A: First, we need to make it clear that the conda tool itself is free and it is only the packages in the defaults channel maitained by Anaconda is non-free. So, no matter whether the conda tool was installed via Anaconda or conda-forge, the conda command can still be used without any problems. Action is potentially needed regarding those packages we previously installed via conda. For example, I have a conda environment called my_env and I was ever installing some packages through the defaults channel into the my_env environment, then I can no longer use those packages in the my_env environment. If it is just several packages that become non-usable, we can first execute conda list --show-channel-urls to see what packages were installed via the defaults channel and then use conda remove the_package to remove those packages. Otherwise, we need to remove the my_env environment, create a new one and reinstall those packages via the conda-forge channel or whatever other channels. It can be tedious if we reinstall all those packages one by one. The following steps could be followed as a quicker solution,

  • Export the existing conda environment to a YAML file for later use for rebuilding the environment. Assuming the conda environment is called my_env, the export command will be,

    conda env export -n my_env > environment.yml
    
  • Although the conda command installed via Anaconda is still free, I personally think it is better to uninstall it and install the conda-forge version of conda, the reason being that the Anaconda version of conda is using the defaults channel by default and it is highly possible then to hit the non-free zone if we are still using the Anaconda version of conda for virtual environments management and packages installation. To uninstall conda, refer to the instructions here.

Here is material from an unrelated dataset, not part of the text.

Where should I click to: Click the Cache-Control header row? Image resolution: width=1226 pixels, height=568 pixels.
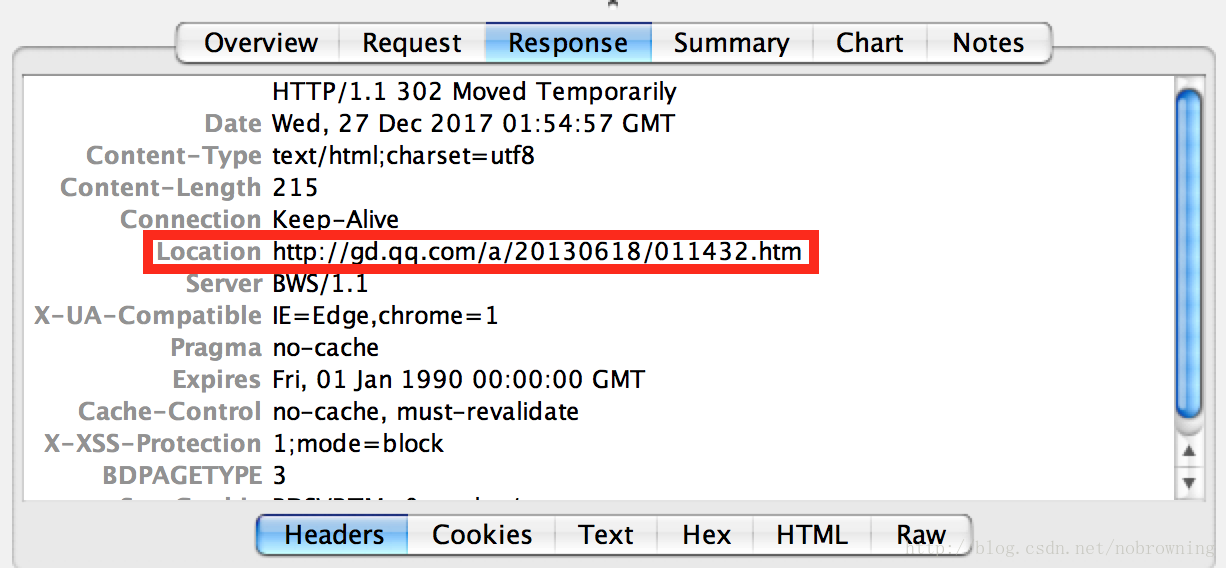click(425, 412)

  • Install a new virtual environment management tool. The conda-forge version of conda is for sure a very good solution, since most of the conda commands that we used before will stay the same. For the installation, see here.

  • Rebuild the environment using the new installed conda with the previously exported YAML file,

    conda env create -f environment.yml
    
  • Another alternative environment too to choose is mamba, which is also provided by conda-forge. Installation instructions can be found here. The procedure for rebuilding conda environments will be the same as above, except that we need to replace conda with mamba in those commands.

Q: I heard of tools like ‘pixi’, etc. Should we worry about using them?

A: No, if you don’t want to. Having the conda-forge version of conda or the mamba tool should be good enough for our needs. But if you do want to give it a try, check out their website here. Also, quite a few other options exist, including poetry and uv.